--- START ---

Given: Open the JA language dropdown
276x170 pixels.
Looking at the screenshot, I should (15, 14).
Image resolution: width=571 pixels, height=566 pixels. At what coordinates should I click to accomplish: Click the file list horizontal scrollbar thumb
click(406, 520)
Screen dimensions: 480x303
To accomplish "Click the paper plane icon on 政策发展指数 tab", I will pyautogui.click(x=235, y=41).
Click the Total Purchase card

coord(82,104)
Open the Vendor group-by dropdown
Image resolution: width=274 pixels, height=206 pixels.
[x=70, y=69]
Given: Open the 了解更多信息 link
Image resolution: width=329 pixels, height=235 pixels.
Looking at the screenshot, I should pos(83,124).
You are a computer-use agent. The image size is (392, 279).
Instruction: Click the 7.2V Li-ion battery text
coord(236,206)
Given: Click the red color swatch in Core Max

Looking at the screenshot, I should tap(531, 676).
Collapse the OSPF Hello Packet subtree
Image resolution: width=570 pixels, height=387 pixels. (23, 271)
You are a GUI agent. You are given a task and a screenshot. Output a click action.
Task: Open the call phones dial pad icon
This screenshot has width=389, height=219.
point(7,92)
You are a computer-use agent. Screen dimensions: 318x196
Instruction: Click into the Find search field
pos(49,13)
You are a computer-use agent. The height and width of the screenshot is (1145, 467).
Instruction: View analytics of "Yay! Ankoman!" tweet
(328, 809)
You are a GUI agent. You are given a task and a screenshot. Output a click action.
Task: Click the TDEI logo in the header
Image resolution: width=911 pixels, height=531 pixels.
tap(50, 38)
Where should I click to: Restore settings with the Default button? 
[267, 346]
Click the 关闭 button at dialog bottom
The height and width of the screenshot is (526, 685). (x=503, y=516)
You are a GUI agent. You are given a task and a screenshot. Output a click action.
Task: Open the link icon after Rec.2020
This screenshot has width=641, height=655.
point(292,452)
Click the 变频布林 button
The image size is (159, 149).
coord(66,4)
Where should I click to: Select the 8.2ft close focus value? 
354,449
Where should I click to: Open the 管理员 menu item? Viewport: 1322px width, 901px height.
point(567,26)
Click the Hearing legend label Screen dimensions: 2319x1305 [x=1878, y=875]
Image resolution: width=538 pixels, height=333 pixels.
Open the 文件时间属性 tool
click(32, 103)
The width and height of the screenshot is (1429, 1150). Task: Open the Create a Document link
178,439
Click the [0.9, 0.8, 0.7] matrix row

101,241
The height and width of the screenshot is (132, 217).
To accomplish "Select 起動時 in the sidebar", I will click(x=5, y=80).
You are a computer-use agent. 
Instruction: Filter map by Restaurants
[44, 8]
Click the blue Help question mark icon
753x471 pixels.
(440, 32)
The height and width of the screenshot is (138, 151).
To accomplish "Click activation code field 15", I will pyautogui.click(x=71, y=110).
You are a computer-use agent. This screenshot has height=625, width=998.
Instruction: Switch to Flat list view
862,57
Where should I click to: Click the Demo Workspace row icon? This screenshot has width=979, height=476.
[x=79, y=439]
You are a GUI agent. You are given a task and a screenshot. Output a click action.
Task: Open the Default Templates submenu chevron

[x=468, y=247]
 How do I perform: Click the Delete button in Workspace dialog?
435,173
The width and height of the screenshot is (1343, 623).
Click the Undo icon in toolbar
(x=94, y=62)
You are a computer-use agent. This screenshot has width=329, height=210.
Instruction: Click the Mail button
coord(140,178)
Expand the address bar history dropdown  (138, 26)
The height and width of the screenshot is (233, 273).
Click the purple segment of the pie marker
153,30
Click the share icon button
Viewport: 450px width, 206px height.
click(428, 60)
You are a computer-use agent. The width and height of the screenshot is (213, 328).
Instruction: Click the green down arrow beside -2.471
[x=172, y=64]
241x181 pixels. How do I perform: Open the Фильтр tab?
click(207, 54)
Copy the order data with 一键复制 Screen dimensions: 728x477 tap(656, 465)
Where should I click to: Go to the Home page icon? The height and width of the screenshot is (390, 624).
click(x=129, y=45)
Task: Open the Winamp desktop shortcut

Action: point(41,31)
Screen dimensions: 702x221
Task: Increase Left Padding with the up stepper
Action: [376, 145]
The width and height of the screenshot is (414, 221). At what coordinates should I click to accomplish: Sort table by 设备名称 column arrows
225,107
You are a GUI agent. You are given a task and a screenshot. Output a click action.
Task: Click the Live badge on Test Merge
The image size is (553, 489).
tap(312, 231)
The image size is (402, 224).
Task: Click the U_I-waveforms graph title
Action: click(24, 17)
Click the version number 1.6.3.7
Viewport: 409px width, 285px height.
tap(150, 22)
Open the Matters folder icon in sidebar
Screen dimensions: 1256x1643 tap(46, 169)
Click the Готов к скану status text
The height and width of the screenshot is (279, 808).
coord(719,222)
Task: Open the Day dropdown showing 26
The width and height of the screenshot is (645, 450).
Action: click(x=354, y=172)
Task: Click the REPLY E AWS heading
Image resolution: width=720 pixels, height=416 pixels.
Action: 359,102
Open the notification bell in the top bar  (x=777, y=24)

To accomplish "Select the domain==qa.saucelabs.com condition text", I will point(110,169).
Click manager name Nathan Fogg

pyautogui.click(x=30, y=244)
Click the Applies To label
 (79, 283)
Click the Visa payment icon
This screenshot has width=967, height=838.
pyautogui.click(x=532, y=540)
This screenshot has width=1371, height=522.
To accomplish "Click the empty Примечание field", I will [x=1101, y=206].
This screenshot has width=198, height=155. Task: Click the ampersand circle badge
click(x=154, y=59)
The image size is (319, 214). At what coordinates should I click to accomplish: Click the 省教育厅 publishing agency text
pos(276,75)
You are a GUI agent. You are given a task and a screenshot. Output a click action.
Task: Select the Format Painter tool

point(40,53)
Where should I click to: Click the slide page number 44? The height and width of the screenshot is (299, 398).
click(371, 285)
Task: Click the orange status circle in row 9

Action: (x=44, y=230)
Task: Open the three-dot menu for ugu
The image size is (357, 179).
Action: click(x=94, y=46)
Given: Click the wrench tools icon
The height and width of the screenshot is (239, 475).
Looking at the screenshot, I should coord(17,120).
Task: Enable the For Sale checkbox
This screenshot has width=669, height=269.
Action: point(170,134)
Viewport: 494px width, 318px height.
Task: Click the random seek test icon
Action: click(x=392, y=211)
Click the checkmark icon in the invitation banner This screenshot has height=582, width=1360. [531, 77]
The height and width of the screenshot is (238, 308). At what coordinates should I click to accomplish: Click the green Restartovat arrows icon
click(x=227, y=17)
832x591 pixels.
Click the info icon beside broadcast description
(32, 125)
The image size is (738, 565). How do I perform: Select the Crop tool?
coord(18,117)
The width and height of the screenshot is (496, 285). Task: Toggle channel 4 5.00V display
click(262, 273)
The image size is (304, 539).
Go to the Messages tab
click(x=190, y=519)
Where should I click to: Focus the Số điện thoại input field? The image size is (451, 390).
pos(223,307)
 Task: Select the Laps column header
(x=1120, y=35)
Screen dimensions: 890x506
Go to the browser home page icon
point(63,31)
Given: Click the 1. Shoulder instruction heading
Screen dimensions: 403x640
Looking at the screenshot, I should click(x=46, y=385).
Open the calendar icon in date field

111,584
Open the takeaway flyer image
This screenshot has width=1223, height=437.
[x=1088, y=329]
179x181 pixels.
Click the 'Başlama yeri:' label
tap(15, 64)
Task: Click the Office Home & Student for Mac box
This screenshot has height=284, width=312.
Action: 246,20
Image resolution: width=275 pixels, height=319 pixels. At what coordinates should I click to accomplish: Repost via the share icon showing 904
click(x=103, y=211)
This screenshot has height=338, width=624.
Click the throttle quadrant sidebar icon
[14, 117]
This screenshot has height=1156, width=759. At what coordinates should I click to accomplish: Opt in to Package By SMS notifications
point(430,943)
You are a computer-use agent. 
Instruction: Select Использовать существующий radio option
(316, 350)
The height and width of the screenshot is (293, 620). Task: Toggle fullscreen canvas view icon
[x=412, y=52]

--- END ---

Task description | Up to and including the line with "Given: Open the 了解更多信息 link", print every line of the records from the start.

Task answer |
Given: Open the JA language dropdown
276x170 pixels.
Looking at the screenshot, I should (15, 14).
Image resolution: width=571 pixels, height=566 pixels. At what coordinates should I click to accomplish: Click the file list horizontal scrollbar thumb
click(406, 520)
Screen dimensions: 480x303
To accomplish "Click the paper plane icon on 政策发展指数 tab", I will pyautogui.click(x=235, y=41).
Click the Total Purchase card

coord(82,104)
Open the Vendor group-by dropdown
Image resolution: width=274 pixels, height=206 pixels.
[x=70, y=69]
Given: Open the 了解更多信息 link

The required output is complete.